2016. Le MPS investit le président sortant Idriss Deby Itno pour un cinquième mandat. Le candidat de l’émergence fait face aux candidats de l’alternance issus de l’opposition. Les grosses pointures de l’opposition à savoir Saleh Kebzabo, Mahamat Ahmat Alhabo, Laoukein Kourayo Médard, et l’ex « mpiste » Joseph Djimrangar Dadnadji sont alignées Deby. Face à leurs stratégies qui consistaient à l’amener à un second tour et le battre, Idriss Deby Itno sort le fameux concept « un coup KO ». Et c’est le coup KO au premier tour. Le candidat du MPS est réélu avec 59,92% de voix. Son mandat qu’il dédie au monde rural sera marqué par la censure des réseaux sociaux, les mesures d’austérité, les crises sociales marquées par les grèves et des manifestations, la réforme des institutions avec le fameux forum national inclusif 1 et 2. Avec le forum 1, une nouvelle Constitution instaurant la 4e République a été promulguée le 4 mai 2018. Le verrou de la limitation des mandats est remis. Mais cette fois, le mandat passe de cinq à six ans. Un an plus tard, un poste de vice-président et le sénat sont créés, mais non comblés.

Le Maréchal du Tchad

2020. Deby Itno retourne sa djellaba et sa veste pour porter de nouveau la tenue militaire. Il dirige en personne l’opération « colère Bohoma » qu’il lance le 31 mars après la sanglante attaque des terroristes de Boko Haram contre une base de l’armée tchadienne dans le lac Tchad. L’armée perd près de 100 soldats lors de cette attaque. Un affront que le général cinq étoiles a décidé de laver. « Je refuse cette défaite et la réplique doit être foudroyante», avait-il martelé. Du 31 mars au 8 avril, il supervise les opérations depuis son quartier général installé sur l’île de Kaiga Kindjiria. Résultat, la péninsule est nettoyée de tous les éléments terroristes. En juin, l’Assemblée nationale prend une résolution pour récompenser le soldat de toujours Idriss Deby Itno. La représentation nationale l’élève à la dignité de Maréchal pour « services rendus » à la nation. Le 11 août, date anniversaire d’indépendance du Tchad, il reçoit ses insignes et sa tenue de Maréchal.

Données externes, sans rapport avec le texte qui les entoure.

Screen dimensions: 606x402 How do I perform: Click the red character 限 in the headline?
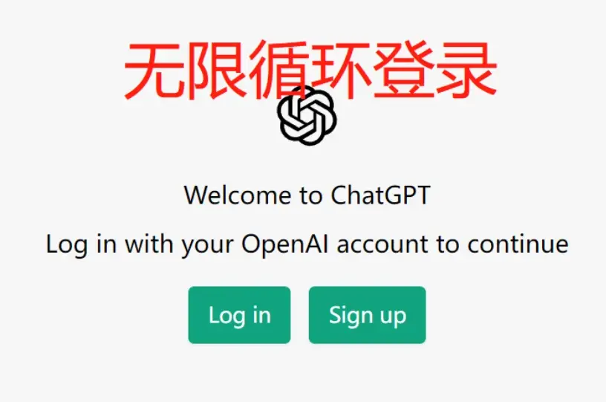(216, 71)
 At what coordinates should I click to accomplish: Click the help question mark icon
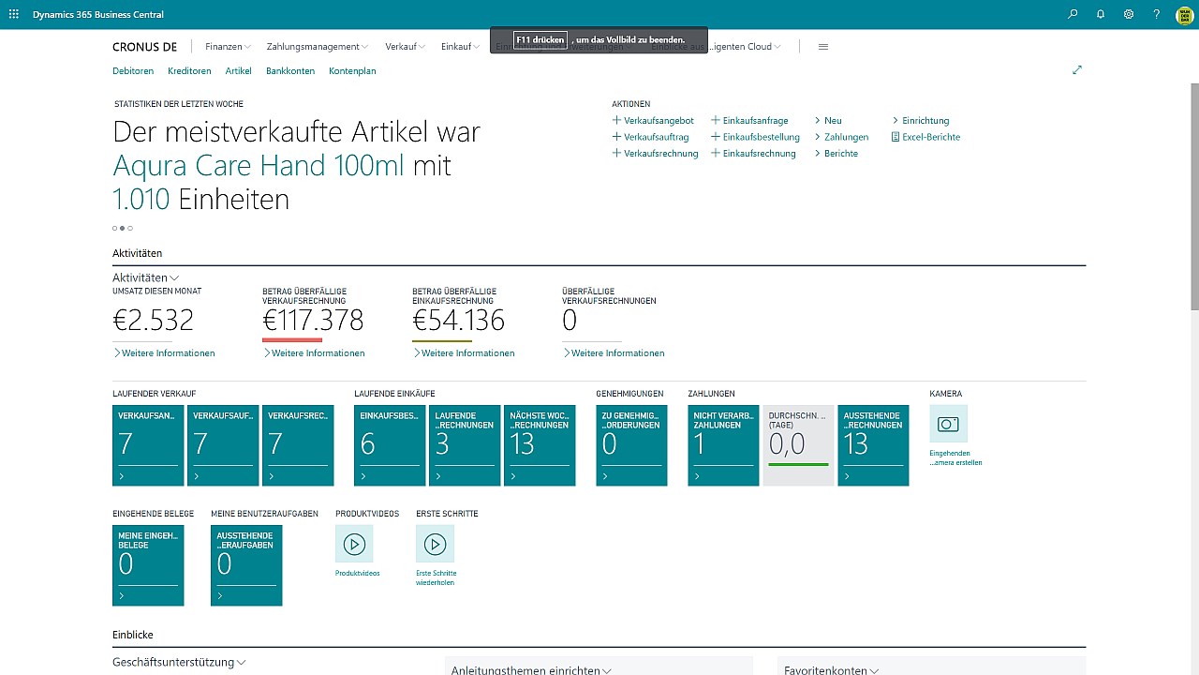[1157, 14]
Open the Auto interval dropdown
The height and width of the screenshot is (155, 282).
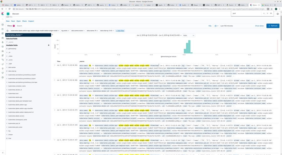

Le 6 février 2021, le MPS investit pour la sixième fois Idriss Deby Itno, 69 ans, 30 ans au pouvoir pour un nouveau mandat, cette fois de 6 ans. Sa candidature est objet à contestation. Pour l’opposition, c’est un mandat de trop. Elle réclame l’alternance et affirme qu’il n’y a pas de démocratie sans alternance. Pour la majorité présidentielle, leur candidat est l’homme qui peut garantir la stabilité et la paix. Sa candidature est déposée par sa formation politique auprès de la Cour suprême. Le 2 mars, le domicile de Yaya Dillo, candidat déclaré et proche parent du président candidat, a été attaqué par la garde présidentielle. Le nouveau fait jaser à tel point que trois candidats déclarés à la présidentielle se retirent.  Les appels au report de l’élection se sont multipliés. Rien n’y fait. Le 13 mars, le Maréchal président candidat lance sa campagne électorale. Il promet un coup KO au premier tour à ses six adversaires restés en lice. Selon plusieurs observateurs, sa victoire prochaine ne fait pas de doute. Si cela se confirme, le Tchad aura à sa tête Idriss Deby Itno, au moins jusqu’en 2027 sinon plus. Selon la Constitution du 4 mai 2018, il peut se représenter en 2027, pour un autre mandat de six ans.